#### Work required
Please print all of the entries, matching them exactly.

(Data extracted from a collection)
⟨
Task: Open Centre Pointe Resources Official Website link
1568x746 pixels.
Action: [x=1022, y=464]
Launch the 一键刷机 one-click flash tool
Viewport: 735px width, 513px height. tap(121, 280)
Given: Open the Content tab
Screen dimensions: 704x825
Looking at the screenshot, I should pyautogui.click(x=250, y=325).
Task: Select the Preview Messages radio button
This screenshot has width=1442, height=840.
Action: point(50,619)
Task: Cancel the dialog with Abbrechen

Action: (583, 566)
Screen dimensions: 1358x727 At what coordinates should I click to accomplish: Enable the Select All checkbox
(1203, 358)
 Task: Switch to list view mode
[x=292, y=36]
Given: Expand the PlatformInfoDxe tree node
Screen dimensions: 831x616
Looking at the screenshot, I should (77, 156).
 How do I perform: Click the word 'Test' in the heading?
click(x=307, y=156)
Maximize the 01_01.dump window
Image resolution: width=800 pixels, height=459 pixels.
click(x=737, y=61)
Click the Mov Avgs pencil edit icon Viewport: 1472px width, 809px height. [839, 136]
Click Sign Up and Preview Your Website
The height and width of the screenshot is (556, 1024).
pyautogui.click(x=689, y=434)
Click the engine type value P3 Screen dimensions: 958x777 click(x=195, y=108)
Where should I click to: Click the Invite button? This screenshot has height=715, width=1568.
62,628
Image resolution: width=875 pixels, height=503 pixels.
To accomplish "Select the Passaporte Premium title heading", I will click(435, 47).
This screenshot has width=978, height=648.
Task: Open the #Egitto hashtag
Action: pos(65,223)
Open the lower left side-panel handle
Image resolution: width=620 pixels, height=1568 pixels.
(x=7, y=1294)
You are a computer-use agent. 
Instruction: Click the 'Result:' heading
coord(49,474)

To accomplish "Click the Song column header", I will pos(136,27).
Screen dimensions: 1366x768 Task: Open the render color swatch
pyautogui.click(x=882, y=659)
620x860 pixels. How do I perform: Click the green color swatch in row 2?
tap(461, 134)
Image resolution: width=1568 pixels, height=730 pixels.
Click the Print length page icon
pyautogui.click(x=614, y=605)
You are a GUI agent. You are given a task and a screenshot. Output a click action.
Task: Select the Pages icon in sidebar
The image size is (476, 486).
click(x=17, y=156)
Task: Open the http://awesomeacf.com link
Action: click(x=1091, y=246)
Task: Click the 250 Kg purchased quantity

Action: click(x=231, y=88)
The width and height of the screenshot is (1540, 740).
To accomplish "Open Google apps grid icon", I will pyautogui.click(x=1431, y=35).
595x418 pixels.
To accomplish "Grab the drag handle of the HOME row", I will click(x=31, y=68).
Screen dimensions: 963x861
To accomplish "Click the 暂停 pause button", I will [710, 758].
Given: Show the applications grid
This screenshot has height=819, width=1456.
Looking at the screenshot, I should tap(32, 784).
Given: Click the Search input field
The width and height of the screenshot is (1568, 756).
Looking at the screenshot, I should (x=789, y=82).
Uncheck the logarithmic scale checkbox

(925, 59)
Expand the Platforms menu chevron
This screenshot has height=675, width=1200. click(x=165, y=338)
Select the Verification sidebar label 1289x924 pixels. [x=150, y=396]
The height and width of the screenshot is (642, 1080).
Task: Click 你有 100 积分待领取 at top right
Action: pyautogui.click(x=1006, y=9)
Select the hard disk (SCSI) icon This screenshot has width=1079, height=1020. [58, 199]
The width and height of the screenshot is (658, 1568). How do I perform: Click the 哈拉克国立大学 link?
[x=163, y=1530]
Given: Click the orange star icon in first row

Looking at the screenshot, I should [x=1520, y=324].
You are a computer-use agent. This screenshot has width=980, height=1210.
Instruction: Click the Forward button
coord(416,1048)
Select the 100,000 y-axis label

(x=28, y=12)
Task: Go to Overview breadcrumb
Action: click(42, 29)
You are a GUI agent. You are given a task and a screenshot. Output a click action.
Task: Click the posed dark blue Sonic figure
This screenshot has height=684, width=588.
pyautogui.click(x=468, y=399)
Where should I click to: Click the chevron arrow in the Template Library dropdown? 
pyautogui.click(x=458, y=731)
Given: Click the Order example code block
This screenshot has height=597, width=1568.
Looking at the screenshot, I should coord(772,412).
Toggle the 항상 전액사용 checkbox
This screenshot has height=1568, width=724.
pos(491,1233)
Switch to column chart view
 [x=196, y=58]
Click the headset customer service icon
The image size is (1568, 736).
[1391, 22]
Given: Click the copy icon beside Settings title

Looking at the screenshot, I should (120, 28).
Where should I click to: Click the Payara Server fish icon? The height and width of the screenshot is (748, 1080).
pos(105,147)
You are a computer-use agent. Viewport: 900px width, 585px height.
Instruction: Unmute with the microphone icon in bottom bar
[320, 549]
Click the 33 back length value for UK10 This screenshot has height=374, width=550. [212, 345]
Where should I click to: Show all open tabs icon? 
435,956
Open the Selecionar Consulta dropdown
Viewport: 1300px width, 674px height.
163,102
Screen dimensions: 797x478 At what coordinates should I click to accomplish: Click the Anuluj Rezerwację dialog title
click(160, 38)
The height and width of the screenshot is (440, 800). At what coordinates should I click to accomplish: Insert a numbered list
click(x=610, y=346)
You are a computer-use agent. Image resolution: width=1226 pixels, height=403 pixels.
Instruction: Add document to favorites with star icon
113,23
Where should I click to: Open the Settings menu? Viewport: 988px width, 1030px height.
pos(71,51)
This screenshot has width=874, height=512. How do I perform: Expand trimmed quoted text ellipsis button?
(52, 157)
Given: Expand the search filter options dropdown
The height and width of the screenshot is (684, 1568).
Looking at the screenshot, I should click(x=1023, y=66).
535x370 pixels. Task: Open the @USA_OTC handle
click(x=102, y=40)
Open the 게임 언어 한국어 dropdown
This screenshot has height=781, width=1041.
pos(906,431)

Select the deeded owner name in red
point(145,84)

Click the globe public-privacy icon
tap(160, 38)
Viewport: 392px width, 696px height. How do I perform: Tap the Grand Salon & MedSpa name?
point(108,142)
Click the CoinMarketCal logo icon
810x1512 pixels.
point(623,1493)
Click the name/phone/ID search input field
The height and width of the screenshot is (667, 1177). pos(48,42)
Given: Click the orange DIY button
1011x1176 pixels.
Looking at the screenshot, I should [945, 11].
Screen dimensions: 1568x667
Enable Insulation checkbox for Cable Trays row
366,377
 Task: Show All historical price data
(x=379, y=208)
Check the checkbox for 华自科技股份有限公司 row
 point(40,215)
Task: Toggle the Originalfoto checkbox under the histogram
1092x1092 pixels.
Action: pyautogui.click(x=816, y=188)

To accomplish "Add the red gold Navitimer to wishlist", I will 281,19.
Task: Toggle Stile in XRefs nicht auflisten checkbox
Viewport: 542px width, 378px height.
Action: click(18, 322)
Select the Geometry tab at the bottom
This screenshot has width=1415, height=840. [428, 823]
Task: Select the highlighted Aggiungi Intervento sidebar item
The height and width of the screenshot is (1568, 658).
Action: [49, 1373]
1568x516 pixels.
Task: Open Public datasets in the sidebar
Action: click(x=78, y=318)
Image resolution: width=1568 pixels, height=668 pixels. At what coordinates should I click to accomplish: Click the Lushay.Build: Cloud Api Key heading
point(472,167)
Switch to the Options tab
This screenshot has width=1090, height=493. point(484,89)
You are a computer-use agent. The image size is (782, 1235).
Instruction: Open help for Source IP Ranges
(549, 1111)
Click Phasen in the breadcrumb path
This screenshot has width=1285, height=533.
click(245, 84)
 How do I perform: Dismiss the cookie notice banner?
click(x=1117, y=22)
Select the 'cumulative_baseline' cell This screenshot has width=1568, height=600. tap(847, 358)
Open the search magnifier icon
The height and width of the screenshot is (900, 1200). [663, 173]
⟩
#### Answer section
Task: Open Centre Pointe Resources Official Website link
1568x746 pixels.
Action: [x=1022, y=464]
Launch the 一键刷机 one-click flash tool
Viewport: 735px width, 513px height. tap(121, 280)
Given: Open the Content tab
Screen dimensions: 704x825
Looking at the screenshot, I should pyautogui.click(x=250, y=325).
Task: Select the Preview Messages radio button
This screenshot has width=1442, height=840.
Action: point(50,619)
Task: Cancel the dialog with Abbrechen

Action: (583, 566)
Screen dimensions: 1358x727 At what coordinates should I click to accomplish: Enable the Select All checkbox
(1203, 358)
 Task: Switch to list view mode
[x=292, y=36]
Given: Expand the PlatformInfoDxe tree node
Screen dimensions: 831x616
Looking at the screenshot, I should (77, 156).
 How do I perform: Click the word 'Test' in the heading?
click(x=307, y=156)
Maximize the 01_01.dump window
Image resolution: width=800 pixels, height=459 pixels.
click(x=737, y=61)
Click the Mov Avgs pencil edit icon Viewport: 1472px width, 809px height. [839, 136]
Click Sign Up and Preview Your Website
The height and width of the screenshot is (556, 1024).
pyautogui.click(x=689, y=434)
Click the engine type value P3 Screen dimensions: 958x777 click(x=195, y=108)
Where should I click to: Click the Invite button? This screenshot has height=715, width=1568.
62,628
Image resolution: width=875 pixels, height=503 pixels.
To accomplish "Select the Passaporte Premium title heading", I will click(435, 47).
This screenshot has width=978, height=648.
Task: Open the #Egitto hashtag
Action: pos(65,223)
Open the lower left side-panel handle
Image resolution: width=620 pixels, height=1568 pixels.
(x=7, y=1294)
You are a computer-use agent. 
Instruction: Click the 'Result:' heading
coord(49,474)

To accomplish "Click the Song column header", I will pos(136,27).
Screen dimensions: 1366x768 Task: Open the render color swatch
pyautogui.click(x=882, y=659)
620x860 pixels. How do I perform: Click the green color swatch in row 2?
tap(461, 134)
Image resolution: width=1568 pixels, height=730 pixels.
Click the Print length page icon
pyautogui.click(x=614, y=605)
You are a GUI agent. You are given a task and a screenshot. Output a click action.
Task: Select the Pages icon in sidebar
The image size is (476, 486).
click(x=17, y=156)
Task: Open the http://awesomeacf.com link
Action: click(x=1091, y=246)
Task: Click the 250 Kg purchased quantity

Action: click(x=231, y=88)
The width and height of the screenshot is (1540, 740).
To accomplish "Open Google apps grid icon", I will pyautogui.click(x=1431, y=35).
595x418 pixels.
To accomplish "Grab the drag handle of the HOME row", I will click(x=31, y=68).
Screen dimensions: 963x861
To accomplish "Click the 暂停 pause button", I will [710, 758].
Given: Show the applications grid
This screenshot has height=819, width=1456.
Looking at the screenshot, I should tap(32, 784).
Given: Click the Search input field
The width and height of the screenshot is (1568, 756).
Looking at the screenshot, I should (x=789, y=82).
Uncheck the logarithmic scale checkbox

(925, 59)
Expand the Platforms menu chevron
This screenshot has height=675, width=1200. click(x=165, y=338)
Select the Verification sidebar label 1289x924 pixels. [x=150, y=396]
The height and width of the screenshot is (642, 1080).
Task: Click 你有 100 积分待领取 at top right
Action: pyautogui.click(x=1006, y=9)
Select the hard disk (SCSI) icon This screenshot has width=1079, height=1020. [58, 199]
The width and height of the screenshot is (658, 1568). How do I perform: Click the 哈拉克国立大学 link?
[x=163, y=1530]
Given: Click the orange star icon in first row

Looking at the screenshot, I should [x=1520, y=324].
You are a computer-use agent. This screenshot has width=980, height=1210.
Instruction: Click the Forward button
coord(416,1048)
Select the 100,000 y-axis label

(x=28, y=12)
Task: Go to Overview breadcrumb
Action: click(42, 29)
You are a GUI agent. You are given a task and a screenshot. Output a click action.
Task: Click the posed dark blue Sonic figure
This screenshot has height=684, width=588.
pyautogui.click(x=468, y=399)
Where should I click to: Click the chevron arrow in the Template Library dropdown? 
pyautogui.click(x=458, y=731)
Given: Click the Order example code block
This screenshot has height=597, width=1568.
Looking at the screenshot, I should coord(772,412).
Toggle the 항상 전액사용 checkbox
This screenshot has height=1568, width=724.
pos(491,1233)
Switch to column chart view
 [x=196, y=58]
Click the headset customer service icon
The image size is (1568, 736).
[1391, 22]
Given: Click the copy icon beside Settings title

Looking at the screenshot, I should (120, 28).
Where should I click to: Click the Payara Server fish icon? The height and width of the screenshot is (748, 1080).
pos(105,147)
You are a computer-use agent. Viewport: 900px width, 585px height.
Instruction: Unmute with the microphone icon in bottom bar
[320, 549]
Click the 33 back length value for UK10 This screenshot has height=374, width=550. [212, 345]
Where should I click to: Show all open tabs icon? 
435,956
Open the Selecionar Consulta dropdown
Viewport: 1300px width, 674px height.
163,102
Screen dimensions: 797x478 At what coordinates should I click to accomplish: Click the Anuluj Rezerwację dialog title
click(160, 38)
The height and width of the screenshot is (440, 800). At what coordinates should I click to accomplish: Insert a numbered list
click(x=610, y=346)
You are a computer-use agent. Image resolution: width=1226 pixels, height=403 pixels.
Instruction: Add document to favorites with star icon
113,23
Where should I click to: Open the Settings menu? Viewport: 988px width, 1030px height.
pos(71,51)
This screenshot has width=874, height=512. How do I perform: Expand trimmed quoted text ellipsis button?
(52, 157)
Given: Expand the search filter options dropdown
The height and width of the screenshot is (684, 1568).
Looking at the screenshot, I should click(x=1023, y=66).
535x370 pixels. Task: Open the @USA_OTC handle
click(x=102, y=40)
Open the 게임 언어 한국어 dropdown
This screenshot has height=781, width=1041.
pos(906,431)

Select the deeded owner name in red
point(145,84)

Click the globe public-privacy icon
tap(160, 38)
Viewport: 392px width, 696px height. How do I perform: Tap the Grand Salon & MedSpa name?
point(108,142)
Click the CoinMarketCal logo icon
810x1512 pixels.
point(623,1493)
Click the name/phone/ID search input field
The height and width of the screenshot is (667, 1177). pos(48,42)
Given: Click the orange DIY button
1011x1176 pixels.
Looking at the screenshot, I should [945, 11].
Screen dimensions: 1568x667
Enable Insulation checkbox for Cable Trays row
366,377
 Task: Show All historical price data
(x=379, y=208)
Check the checkbox for 华自科技股份有限公司 row
 point(40,215)
Task: Toggle the Originalfoto checkbox under the histogram
1092x1092 pixels.
Action: pyautogui.click(x=816, y=188)

To accomplish "Add the red gold Navitimer to wishlist", I will 281,19.
Task: Toggle Stile in XRefs nicht auflisten checkbox
Viewport: 542px width, 378px height.
Action: click(18, 322)
Select the Geometry tab at the bottom
This screenshot has width=1415, height=840. [428, 823]
Task: Select the highlighted Aggiungi Intervento sidebar item
The height and width of the screenshot is (1568, 658).
Action: [49, 1373]
1568x516 pixels.
Task: Open Public datasets in the sidebar
Action: click(x=78, y=318)
Image resolution: width=1568 pixels, height=668 pixels. At what coordinates should I click to accomplish: Click the Lushay.Build: Cloud Api Key heading
point(472,167)
Switch to the Options tab
This screenshot has width=1090, height=493. point(484,89)
You are a computer-use agent. The image size is (782, 1235).
Instruction: Open help for Source IP Ranges
(549, 1111)
Click Phasen in the breadcrumb path
This screenshot has width=1285, height=533.
click(245, 84)
 How do I perform: Dismiss the cookie notice banner?
click(x=1117, y=22)
Select the 'cumulative_baseline' cell This screenshot has width=1568, height=600. tap(847, 358)
Open the search magnifier icon
The height and width of the screenshot is (900, 1200). [663, 173]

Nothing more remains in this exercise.